The Expedition by Anno Davis

The weather: it’s the limiting factor for anyone who plans an expedition in Patagonia. The area is dominated by strong winds and moisture which accumulate over the vast Pacific Ocean and empty on the protruding Andes. Since our mobility on the glacier depended on the crevasses being entirely covered by snow, our particular expedition relied on ideal weather conditions. This also meant that we had to be incredibly adaptable and develop an alternative strategy based on the conditions along the way. In addition, once we ventured into the mountains we would need to be completely self-reliant since our only contact with others would be through spotty satellite phone service. And since there weren’t any helicopters in the vicinity, a quick rescue would be out of the question.

After three days of portering our gear to the base of the glacier and one day to rest and pack, we decided to go for it; the next 3-4 days presented a decent weather forecast. We carried our skis and sleds on our packs through the lush Lenga Beech forest.

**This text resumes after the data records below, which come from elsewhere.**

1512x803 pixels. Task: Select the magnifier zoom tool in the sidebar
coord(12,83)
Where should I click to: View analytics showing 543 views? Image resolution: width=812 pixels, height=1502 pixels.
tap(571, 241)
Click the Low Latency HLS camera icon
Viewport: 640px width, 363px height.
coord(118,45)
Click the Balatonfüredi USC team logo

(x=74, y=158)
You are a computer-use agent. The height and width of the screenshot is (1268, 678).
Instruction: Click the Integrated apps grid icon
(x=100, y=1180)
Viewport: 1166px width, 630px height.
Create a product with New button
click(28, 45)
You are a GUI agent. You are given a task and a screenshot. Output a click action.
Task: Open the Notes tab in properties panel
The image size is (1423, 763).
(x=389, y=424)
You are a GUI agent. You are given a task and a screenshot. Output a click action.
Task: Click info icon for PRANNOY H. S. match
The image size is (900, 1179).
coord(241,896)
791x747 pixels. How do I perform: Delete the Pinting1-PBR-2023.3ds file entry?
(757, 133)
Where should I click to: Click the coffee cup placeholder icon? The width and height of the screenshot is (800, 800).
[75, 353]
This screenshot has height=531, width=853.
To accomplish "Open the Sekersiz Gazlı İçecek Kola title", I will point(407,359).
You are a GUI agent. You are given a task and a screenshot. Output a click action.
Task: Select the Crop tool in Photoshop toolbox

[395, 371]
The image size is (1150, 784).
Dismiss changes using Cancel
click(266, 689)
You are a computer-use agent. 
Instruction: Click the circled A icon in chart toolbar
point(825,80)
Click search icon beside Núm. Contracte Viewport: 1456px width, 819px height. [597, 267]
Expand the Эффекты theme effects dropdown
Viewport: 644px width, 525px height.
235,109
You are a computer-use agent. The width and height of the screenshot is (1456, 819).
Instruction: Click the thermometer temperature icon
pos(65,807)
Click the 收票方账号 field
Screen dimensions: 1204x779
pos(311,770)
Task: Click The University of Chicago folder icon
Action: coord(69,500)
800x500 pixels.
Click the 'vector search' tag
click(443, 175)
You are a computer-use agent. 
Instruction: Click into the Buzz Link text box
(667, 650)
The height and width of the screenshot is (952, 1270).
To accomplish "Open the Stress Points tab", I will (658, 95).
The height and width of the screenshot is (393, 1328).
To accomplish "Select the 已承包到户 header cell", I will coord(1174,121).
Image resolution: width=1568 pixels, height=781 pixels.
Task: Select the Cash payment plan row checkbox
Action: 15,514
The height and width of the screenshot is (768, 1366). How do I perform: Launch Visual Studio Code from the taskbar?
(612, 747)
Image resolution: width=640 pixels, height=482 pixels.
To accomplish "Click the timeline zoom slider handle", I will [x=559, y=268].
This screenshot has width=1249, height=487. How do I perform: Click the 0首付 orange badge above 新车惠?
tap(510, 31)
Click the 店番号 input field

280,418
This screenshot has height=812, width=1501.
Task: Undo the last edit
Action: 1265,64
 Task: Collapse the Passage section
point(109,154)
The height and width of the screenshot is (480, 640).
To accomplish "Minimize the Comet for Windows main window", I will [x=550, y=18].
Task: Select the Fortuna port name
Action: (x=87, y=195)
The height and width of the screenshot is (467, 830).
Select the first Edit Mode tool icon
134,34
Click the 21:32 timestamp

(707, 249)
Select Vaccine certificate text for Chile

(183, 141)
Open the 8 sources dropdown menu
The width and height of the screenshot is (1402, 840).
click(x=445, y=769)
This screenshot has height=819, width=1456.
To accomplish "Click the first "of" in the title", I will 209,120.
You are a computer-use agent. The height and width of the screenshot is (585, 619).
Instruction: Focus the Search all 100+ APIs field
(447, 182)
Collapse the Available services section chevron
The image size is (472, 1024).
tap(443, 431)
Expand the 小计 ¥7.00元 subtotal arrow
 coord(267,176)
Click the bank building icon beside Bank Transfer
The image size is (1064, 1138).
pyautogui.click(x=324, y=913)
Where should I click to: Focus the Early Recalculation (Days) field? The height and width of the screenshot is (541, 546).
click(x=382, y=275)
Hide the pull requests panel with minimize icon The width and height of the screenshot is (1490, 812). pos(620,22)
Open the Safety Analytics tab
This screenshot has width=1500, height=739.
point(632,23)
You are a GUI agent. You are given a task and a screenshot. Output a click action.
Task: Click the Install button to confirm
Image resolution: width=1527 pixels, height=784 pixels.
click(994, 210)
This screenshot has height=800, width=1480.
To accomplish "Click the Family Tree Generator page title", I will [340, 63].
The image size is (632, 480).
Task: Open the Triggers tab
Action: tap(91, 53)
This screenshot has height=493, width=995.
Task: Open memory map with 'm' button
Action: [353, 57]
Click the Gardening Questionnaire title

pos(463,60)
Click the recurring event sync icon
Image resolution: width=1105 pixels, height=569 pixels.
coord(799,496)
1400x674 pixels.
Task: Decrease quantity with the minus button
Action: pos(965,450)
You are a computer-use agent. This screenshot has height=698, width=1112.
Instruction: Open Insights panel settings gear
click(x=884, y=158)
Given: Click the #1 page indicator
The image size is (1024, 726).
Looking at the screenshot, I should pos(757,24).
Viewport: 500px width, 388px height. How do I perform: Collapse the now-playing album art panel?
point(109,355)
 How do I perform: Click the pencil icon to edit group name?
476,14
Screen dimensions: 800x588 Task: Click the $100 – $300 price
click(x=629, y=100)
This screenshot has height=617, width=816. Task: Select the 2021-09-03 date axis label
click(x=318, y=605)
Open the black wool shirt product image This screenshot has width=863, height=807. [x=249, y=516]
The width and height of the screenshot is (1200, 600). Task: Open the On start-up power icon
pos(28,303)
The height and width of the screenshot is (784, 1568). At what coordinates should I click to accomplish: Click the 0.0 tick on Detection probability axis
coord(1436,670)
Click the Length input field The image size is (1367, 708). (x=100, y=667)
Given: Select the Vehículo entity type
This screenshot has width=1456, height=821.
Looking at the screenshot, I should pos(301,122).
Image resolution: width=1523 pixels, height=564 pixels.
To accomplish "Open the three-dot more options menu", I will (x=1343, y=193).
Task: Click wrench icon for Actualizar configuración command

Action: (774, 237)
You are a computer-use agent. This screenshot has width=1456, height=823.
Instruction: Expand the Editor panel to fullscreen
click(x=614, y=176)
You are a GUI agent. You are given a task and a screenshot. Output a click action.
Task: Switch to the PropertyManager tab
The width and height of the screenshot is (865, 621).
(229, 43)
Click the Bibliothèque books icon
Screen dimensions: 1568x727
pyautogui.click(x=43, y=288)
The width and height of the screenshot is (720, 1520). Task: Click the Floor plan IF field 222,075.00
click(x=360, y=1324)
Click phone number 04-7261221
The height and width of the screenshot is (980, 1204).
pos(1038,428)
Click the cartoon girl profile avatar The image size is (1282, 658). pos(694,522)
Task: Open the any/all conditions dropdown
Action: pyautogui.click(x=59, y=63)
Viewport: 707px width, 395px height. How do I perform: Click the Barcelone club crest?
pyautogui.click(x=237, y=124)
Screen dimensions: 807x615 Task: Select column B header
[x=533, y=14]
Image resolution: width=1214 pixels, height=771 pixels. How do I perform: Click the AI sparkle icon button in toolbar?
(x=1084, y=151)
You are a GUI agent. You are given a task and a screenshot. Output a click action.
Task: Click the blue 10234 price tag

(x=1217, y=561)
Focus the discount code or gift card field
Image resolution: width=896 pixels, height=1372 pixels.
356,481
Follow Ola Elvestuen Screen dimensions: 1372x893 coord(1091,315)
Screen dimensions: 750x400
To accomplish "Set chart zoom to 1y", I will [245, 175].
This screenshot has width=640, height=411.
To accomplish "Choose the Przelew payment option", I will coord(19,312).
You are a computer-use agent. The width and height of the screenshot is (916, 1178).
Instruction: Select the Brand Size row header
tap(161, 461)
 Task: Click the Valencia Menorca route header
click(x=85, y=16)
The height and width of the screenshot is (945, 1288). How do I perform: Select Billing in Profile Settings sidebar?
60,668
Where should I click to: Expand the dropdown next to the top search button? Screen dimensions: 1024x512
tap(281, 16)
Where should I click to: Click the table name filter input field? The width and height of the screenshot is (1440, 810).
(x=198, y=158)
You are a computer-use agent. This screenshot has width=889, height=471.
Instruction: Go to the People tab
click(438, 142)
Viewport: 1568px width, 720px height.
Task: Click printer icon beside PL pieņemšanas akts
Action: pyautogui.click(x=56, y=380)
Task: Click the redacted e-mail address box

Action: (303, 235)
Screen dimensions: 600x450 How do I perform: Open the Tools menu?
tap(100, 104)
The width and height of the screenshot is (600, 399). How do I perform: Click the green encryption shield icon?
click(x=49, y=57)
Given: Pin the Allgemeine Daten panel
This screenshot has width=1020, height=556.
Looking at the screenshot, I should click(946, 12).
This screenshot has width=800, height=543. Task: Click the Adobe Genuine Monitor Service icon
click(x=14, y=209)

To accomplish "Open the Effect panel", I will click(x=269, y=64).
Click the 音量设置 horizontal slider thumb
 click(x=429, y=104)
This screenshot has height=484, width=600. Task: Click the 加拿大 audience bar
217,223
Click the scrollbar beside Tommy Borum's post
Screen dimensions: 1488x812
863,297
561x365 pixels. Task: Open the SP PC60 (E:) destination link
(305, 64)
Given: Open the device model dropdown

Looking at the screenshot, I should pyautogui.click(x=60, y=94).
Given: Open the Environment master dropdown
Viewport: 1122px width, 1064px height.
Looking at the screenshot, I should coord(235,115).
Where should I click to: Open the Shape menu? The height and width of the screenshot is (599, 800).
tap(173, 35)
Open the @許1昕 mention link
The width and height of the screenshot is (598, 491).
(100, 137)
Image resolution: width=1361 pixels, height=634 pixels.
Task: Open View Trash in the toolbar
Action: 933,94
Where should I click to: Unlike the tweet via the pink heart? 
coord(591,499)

At Piedra del Fraile,we re-strategized since our planned six days in the mountains didn’t fit with the forecast and re-rationed our food to lighten our load. Our first night was at La Playita, a rocky beach on the west back of Lago Eléctrico with spectacular views of the north face of Mt. Fitz Roy. The next morning we picked up the remaining gear, now carrying well over 60 pounds each, and mounted the glacier first by foot where the ice was covered with rock and wound our way around gaping holes and cracks. We eagerly put on our boots and skis and roped-up to ascend the ramp of North Marconi Glacier, where the ice pours over a steep section fracturing into many crevasses, luckily still sufficiently covered with snow. Once over Marconi Pass and up on the expansive ice field (4.5 miles and 2,800 feet higher than La Playita, now at 4,800 feet in elevation), we were on relatively flat terrain and were able to ski comfortably un-roped since the crevasses were completely concealed by a solid layer of snow.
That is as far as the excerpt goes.